4. It was contended that the subordinate court on 13th June, 2018 informed the applicants that judgement was not ready and would be delivered on notice. However upon being served with the Respondents’ costs they discovered that judgement had been delivered on the said 20th June, 2018 in the sum of Kshs 2,600,000. 00. Consequently they filed an application dated 11th July, 2018 for stay pending appeal which was heard on 18th July, 2018 and a ruling reserved for 19th September, 2018.
5. It was the applicants’ case that by the time they got to know of the judgement the time within which to appeal had already lapsed hence this Court’s leave to do so.
6. It was the applicants’ position that while the applicants stand to suffer prejudice, loss and damages if this application is not granted, no such loss would be suffered by the Respondent if the application is granted.
7. The application was however opposed by the Respondents based on the following grounds of opposition:
1. That the Applicants/Defendants application is:
a) Frivolous, incompetent and vexatious.
b) Bad in law.
c) Incurably defective.
d) An abuse of the court process.
e) An afterthought and brought in bad faith.
f) Brought after inordinate delay.
g) Duplicity.
2. That judgment in this matter was delivered on 20th June, 2018 which is almost (3) three months ago and this application is brought after inordinate delay.
3. That the Defendants/Applicants have filed a similar application in Kangundo Law Courts dated 11th July, 2018 and the same is still pending before court.
4. That the Defendants/Applicants have not given any good reasons to warrant the granting of the orders sought.

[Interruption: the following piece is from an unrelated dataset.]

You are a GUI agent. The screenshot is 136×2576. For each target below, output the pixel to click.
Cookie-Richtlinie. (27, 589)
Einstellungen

5. That this application is not brought in good faith as it is only brought as an afterthought from its timing and is a duplicity due to a similar application pending before Kangundo Law Courts as stated in paragraph 3 above.
6. That the provisions of Section 79 G of the Civil Procedure Rules are clear on the time for lodging of appeal and the purported appeal is clearly an afterthought.
7. That the Defendants/Applicants were served with a breakdown of costs on 2nd July, 2018 which is only 12 days after the judgment was delivered and that was sufficient time to file an appeal which they never did yet they had a whole 30 days.
8. That the law cannot be bent to suit individuals due to their laxity.
9. That the Defendants/Applicants are vexatious litigants and that is why they are moving from one court to the other seeking the same orders.
10. That the Defendants/Applicants' application lacks merit and is an abuse of the court process.
Determination
8. I have considered the application, the supporting affidavit, the grounds of opposition and the submissions filed as well as the authorities relied upon.
9. Section 79G of the Civil Procedure Act provides that:
Every appeal from a subordinate court to the High Court shall be filed within a period of thirty days from the date of the decree or order appealed against, excluding from such period any time which the lower court may certify as having been requisite for the preparation and delivery to the appellant of a copy of the decree or order:
Provided that an appeal may be admitted out of time if the appellant satisfies the court that he had good and sufficient cause for not filing the appeal in time.
10. Therefore an applicant seeking enlargement of time to file an appeal or admission of an already filed appeal must show that he has a good cause for doing so, since as was held in Feroz Begum Qureshi and Another vs. Maganbhai Patel and Others [1964] EA 633, there is no difference between the words “sufficient cause” and “good cause”. It was therefore held in Daphne Parry vs. Murray Alexander Carson [1963] EA 546 that though the provision for extension of time requiring “sufficient reason” should receive a liberal construction, so as to advance substantial justice, when no negligence, nor inaction, nor want of bona fides,is imputed to the appellant, its interpretation must be in accordance with judicial principles. If the appellant had a good case on the merits but is out of time and has no valid excuse for the delay, the court must guard itself against the danger of being led away by sympathy, and the appeal should be dismissed as time-barred, even at the risk of injustice and hardship to the appellant.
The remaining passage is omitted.